The Australian student who hacked the software and released the mp3 algorithm to the world destroyed the Fraunhofer institute’s business model. The compression algorithm was no longer a secret, and the academic institute had neither the will nor the resources to pursue each and every pirate who used it illegally. Fraunhofer had no choice but to dramatically lower the asking price for the mp3 license.
Ironically, Fraunhofer’s loss is why mp3 is so wildly successful today. Pirated versions of the algorithm allow users to freely convert their music collections to mp3 format, and file-sharing networks like Napster and Kazaa took off almost immediately. The end result was that the Fraunhofer Institute is still making a good profit from licensing the mp3 algorithm to legitimate software companies. Even Karlheinz, it seems, is happy with how things turned out.

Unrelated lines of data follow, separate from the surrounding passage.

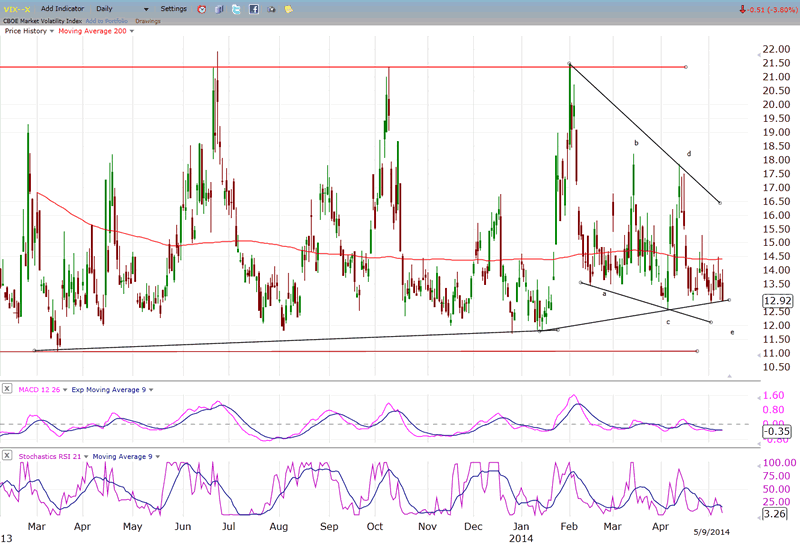This screenshot has width=800, height=543.
Task: Click the camera snapshot icon
Action: click(271, 9)
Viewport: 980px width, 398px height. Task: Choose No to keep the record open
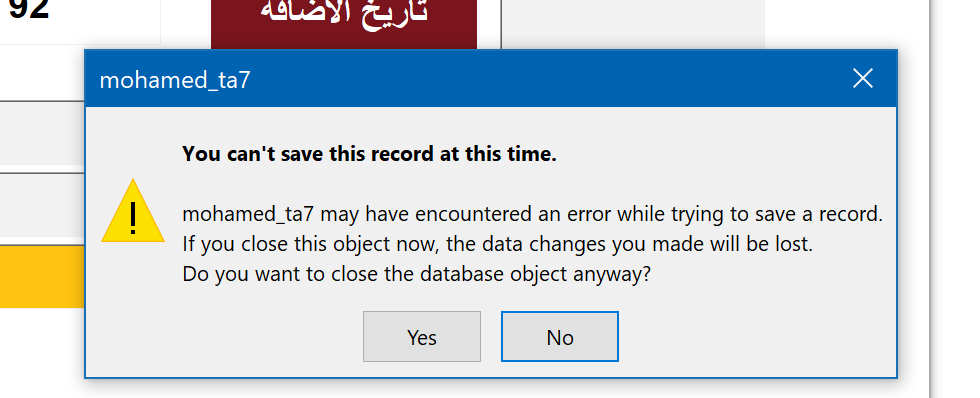560,337
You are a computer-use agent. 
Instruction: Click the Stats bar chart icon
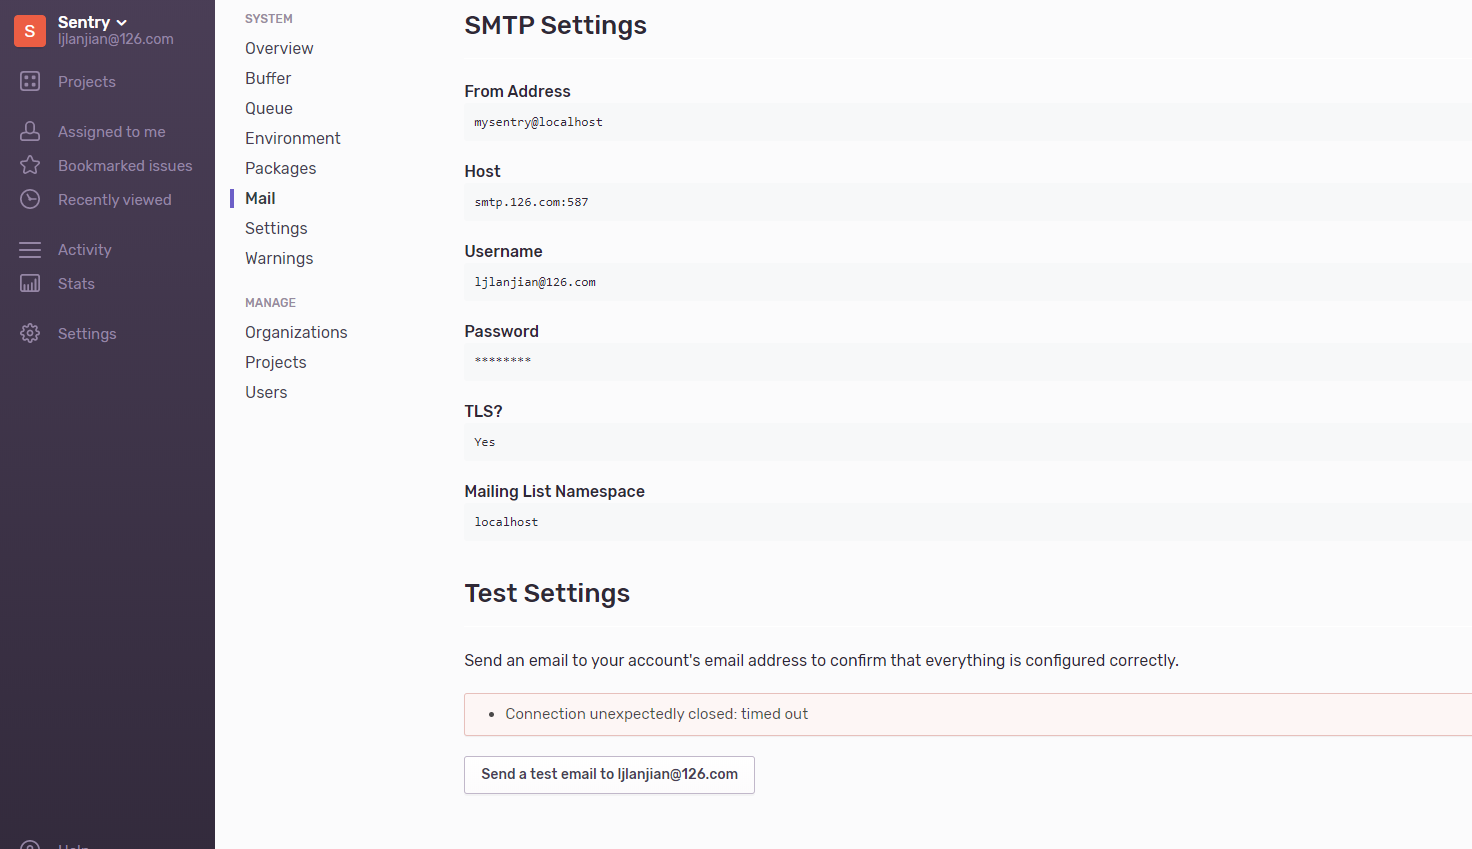pos(30,283)
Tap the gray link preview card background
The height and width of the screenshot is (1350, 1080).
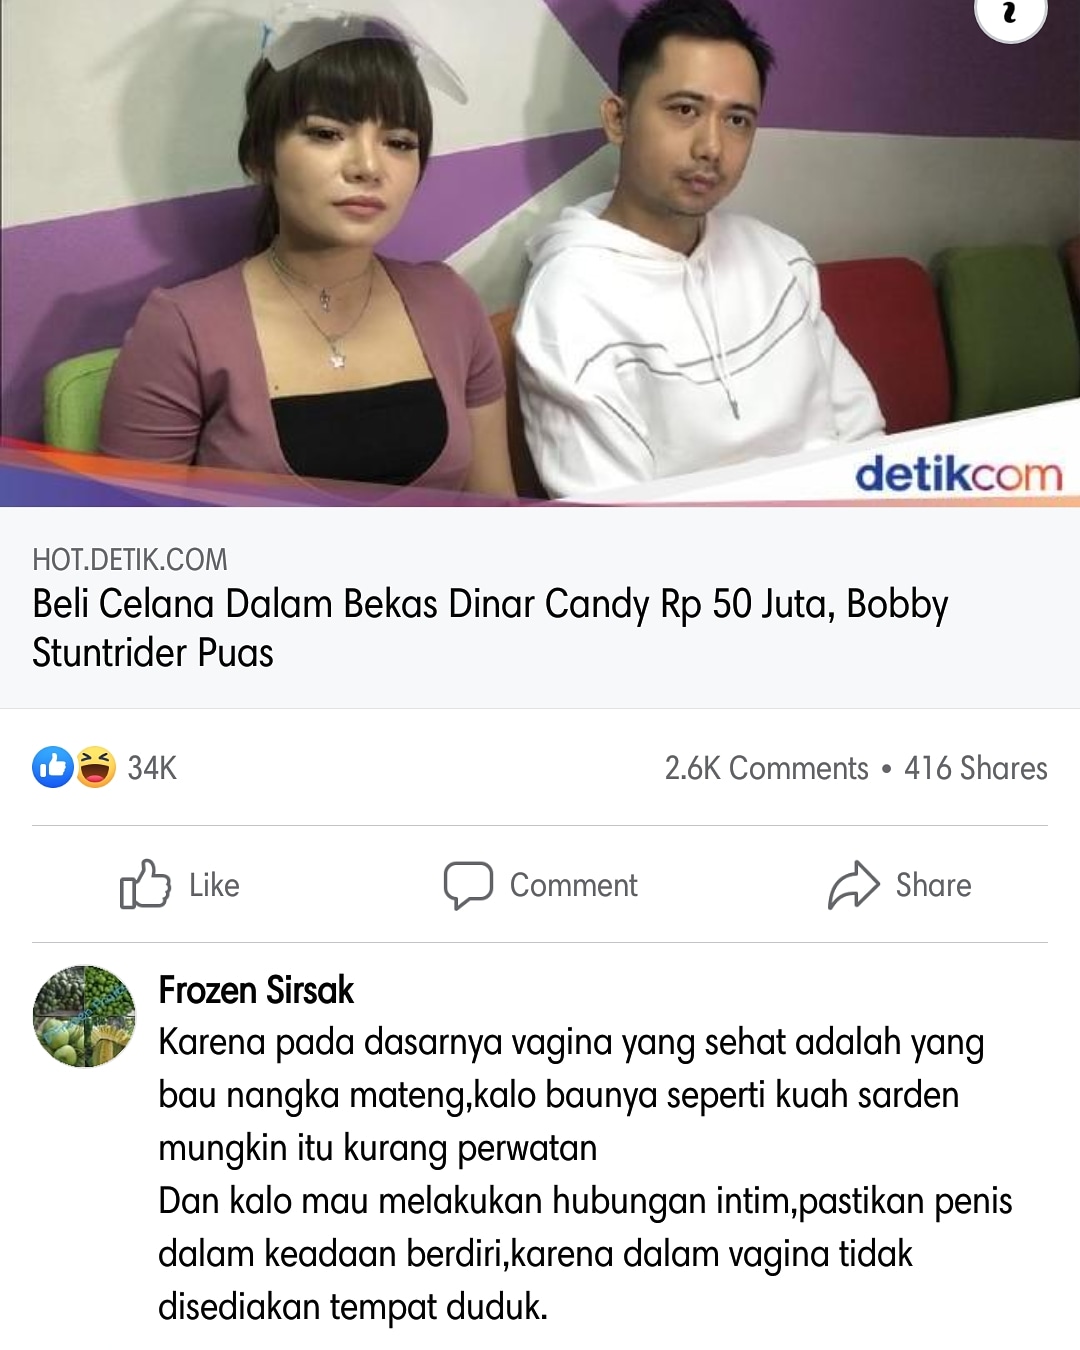[540, 608]
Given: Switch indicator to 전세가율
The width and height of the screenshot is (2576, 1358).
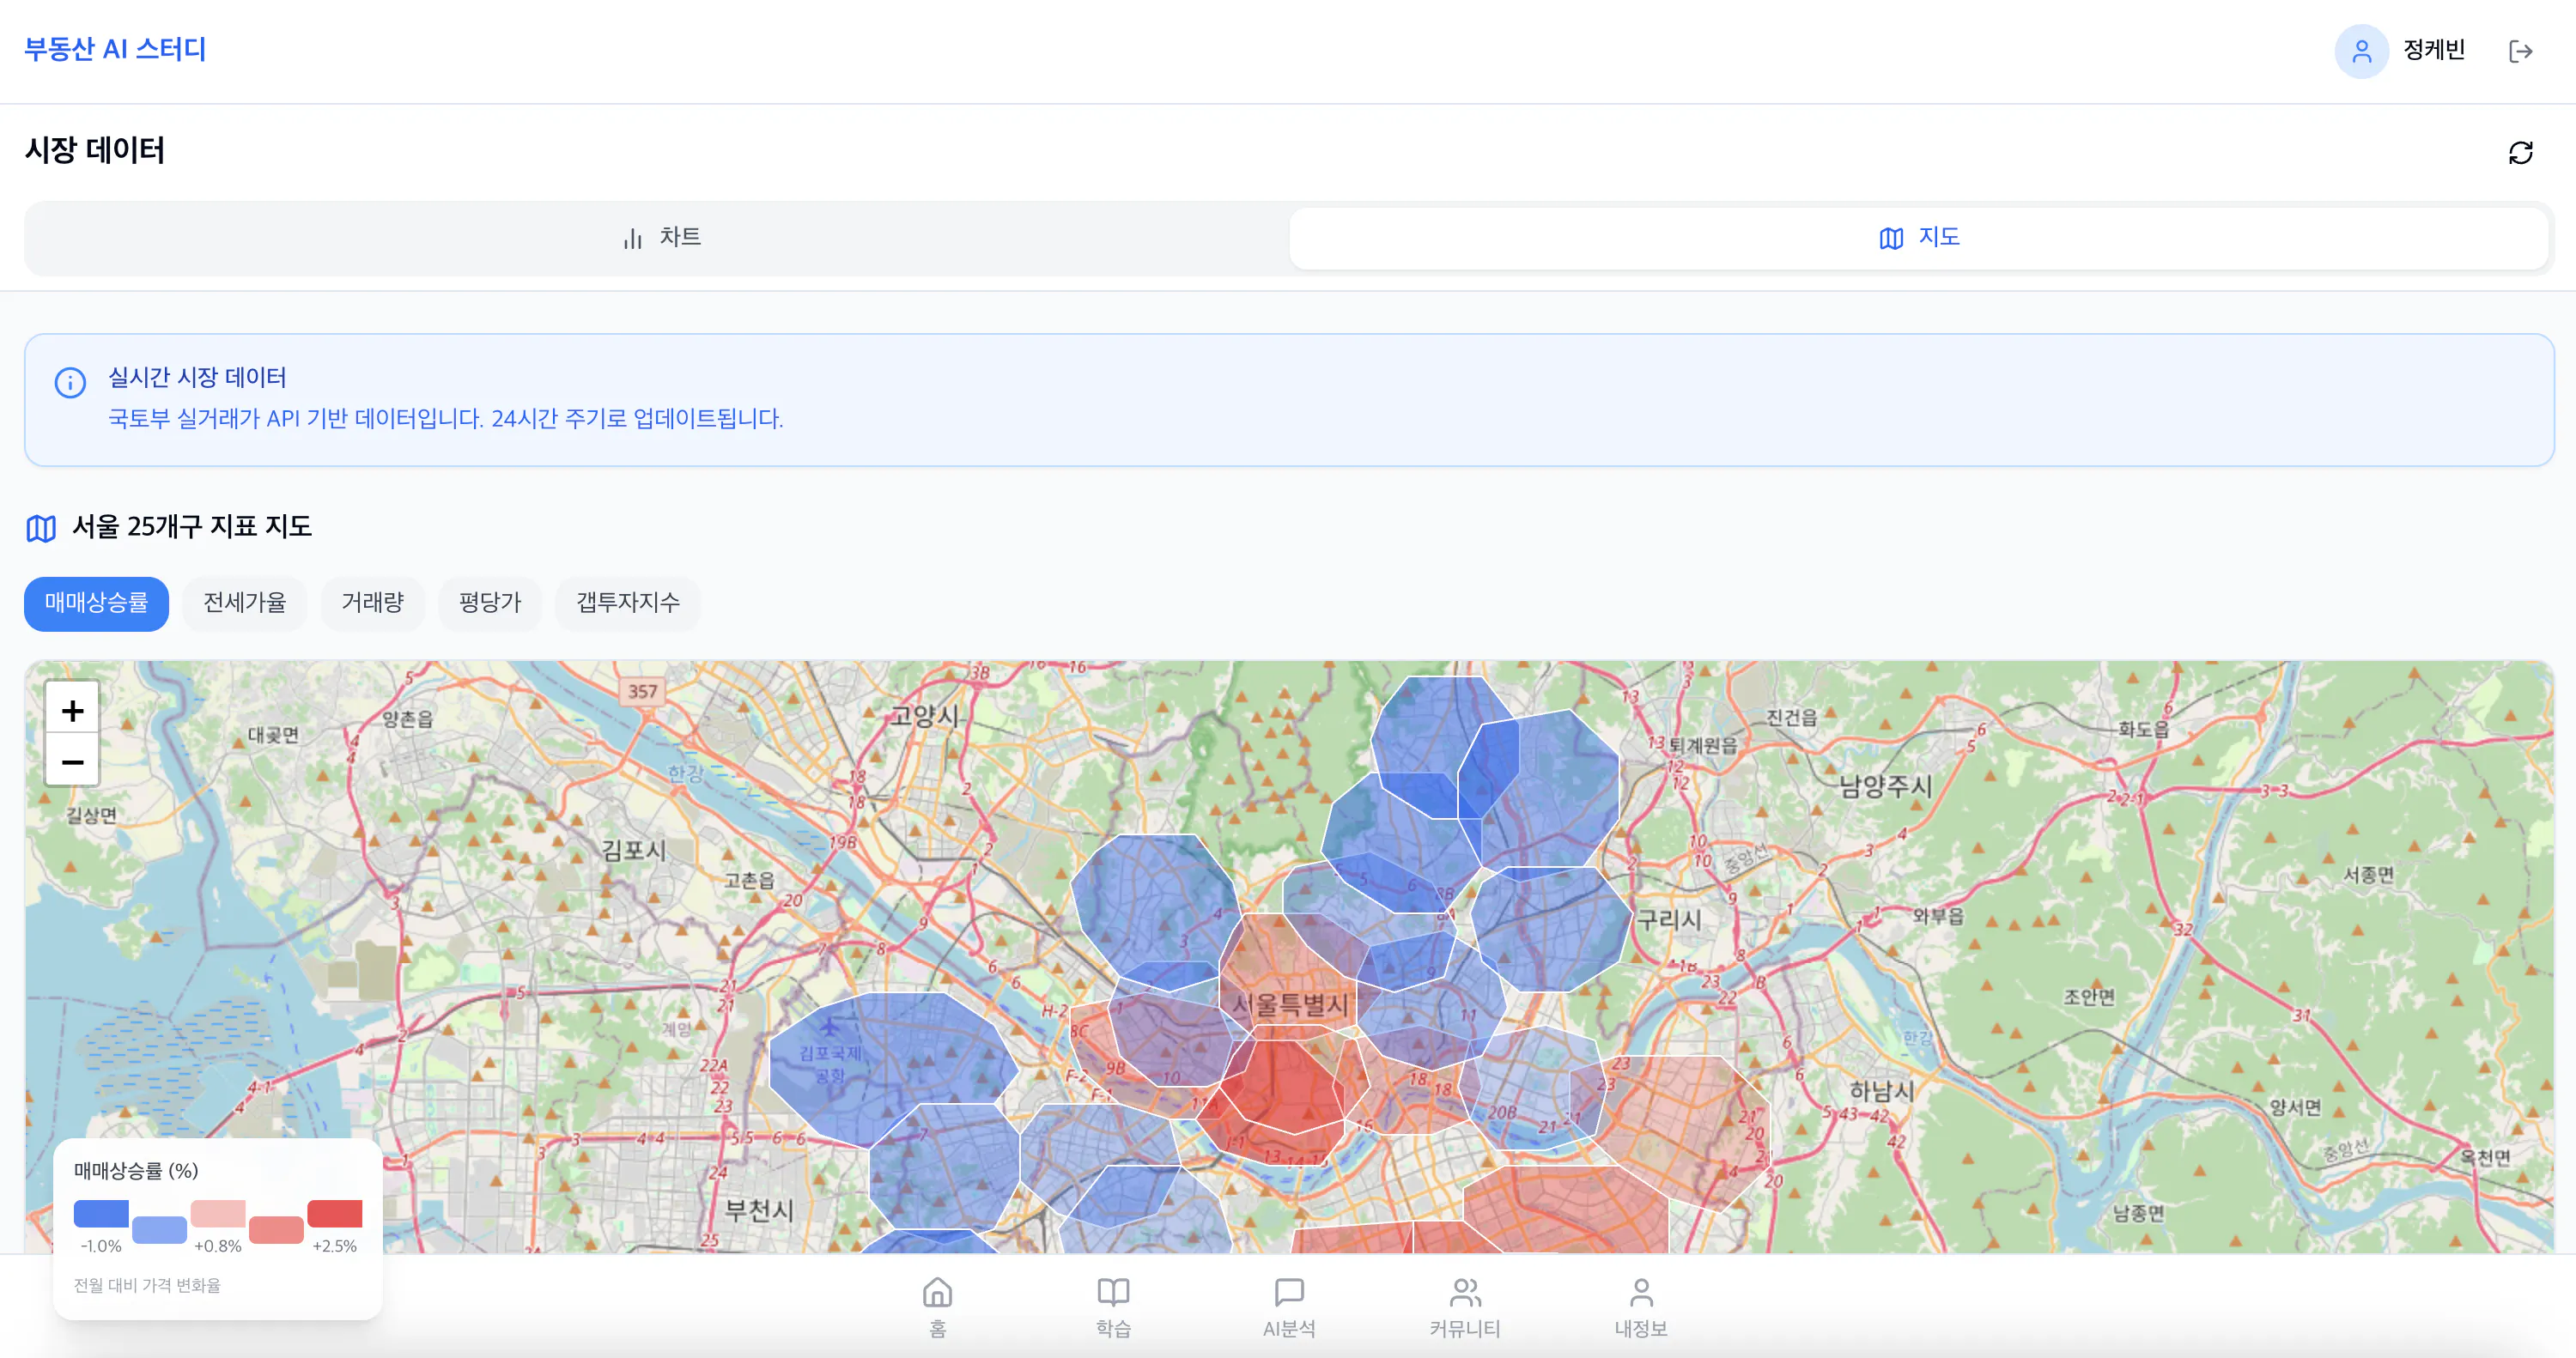Looking at the screenshot, I should coord(244,603).
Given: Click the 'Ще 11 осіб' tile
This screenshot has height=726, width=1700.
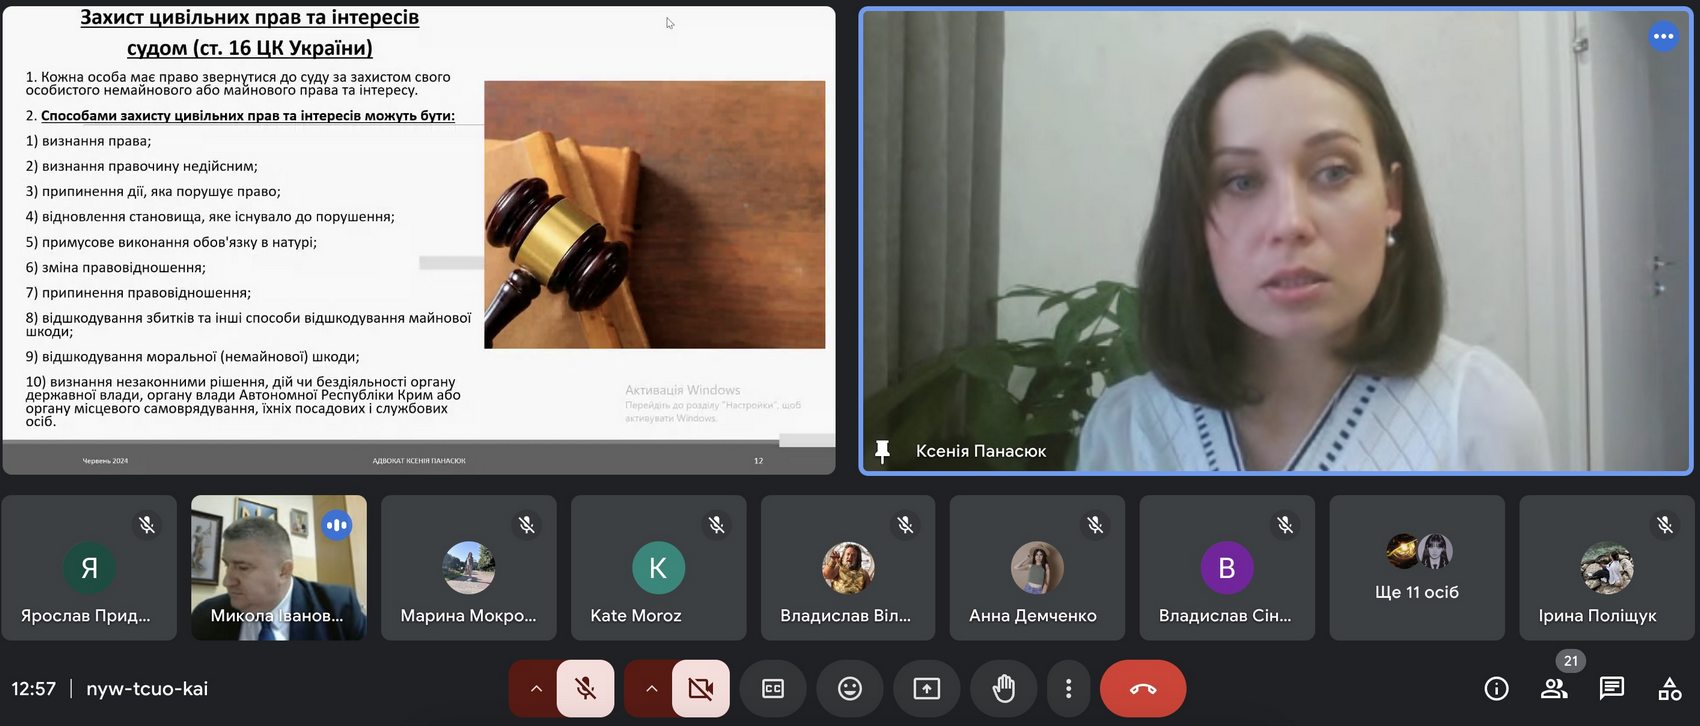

“In Germany, we have a very nice law. If inventions are patented, then even if the inventor works for some company – they have to get some share of the royalty income. In the case of MP3, this gets a lot of money every year for Fraunhofer – and some of this money goes to the inventors. I think we have a group of 30-40 people in Fraunhofer alone who get some share of this royalty income. For me, for my style of living, I’m rich.”
The MP3 revolution
MP3 technology transformed the music industry. CD and record stores all but disappeared, and music is now sold on the web by the likes of Apple and Amazon or is streamed with Pandora and Spotify. The record labels lost much of their former power, now that artists can distribute their music as mp3 files directly to their listeners via services like Soundcloud.
And of course, it allowed content creators such as ourselves to record and distribute podcasts without the need for powerful transmitters and tall antennas. Podcasting owes its existence to mp3, and some say it may someday replace FM radio. Will mp3 kill FM radio in the same way it killed the music stores? Only time will tell.